● **やること**:
1. 吉田修一の紹介文のプロフィール欄には、どんな項目名が並んでいますか。すべて挙げてください。
2. 吉田修一の紹介文から、「世界で注目される小説家、吉田修一(よしだ しゅういち)氏。」と「氏名:吉田修一 (よしだ しゅういち)」の間を、両端も含めて一字一句そのまま書き写してください。

● **抜粋本文**:
世界で注目される小説家、吉田修一(よしだ しゅういち)氏。
映画化された作品も多く、芥川賞選考委員でもあり、2018年度芸術選奨、文部科学大臣賞を受賞しました。
本記事では、吉田修一氏の家族、結婚相手の妻や子供、兄弟、両親について見ていきましょう。
また、高い評価を受けている長編小説『国宝』は、吉田氏の実家とつながりがあったようです。
吉田修一のプロフィール、経歴
引用元:https://www.nippon.com/
氏名:吉田修一 (よしだ しゅういち)
生年月日:1968年9月14日
出身地:長崎県長崎市
学歴:長崎県立長崎南高校
法政大学経済学部 卒
1997年、29歳の時『最後の息子』で、第84回文學界新人賞を受賞し、小説家デビュー。

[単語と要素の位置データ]

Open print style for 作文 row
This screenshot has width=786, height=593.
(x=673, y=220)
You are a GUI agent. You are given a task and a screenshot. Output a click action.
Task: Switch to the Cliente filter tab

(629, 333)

● **結果一覧**:
1. 氏名、生年月日、出身地、学歴

2.
世界で注目される小説家、吉田修一(よしだ しゅういち)氏。
映画化された作品も多く、芥川賞選考委員でもあり、2018年度芸術選奨、文部科学大臣賞を受賞しました。
本記事では、吉田修一氏の家族、結婚相手の妻や子供、兄弟、両親について見ていきましょう。
また、高い評価を受けている長編小説『国宝』は、吉田氏の実家とつながりがあったようです。
吉田修一のプロフィール、経歴
引用元:https://www.nippon.com/
氏名:吉田修一 (よしだ しゅういち)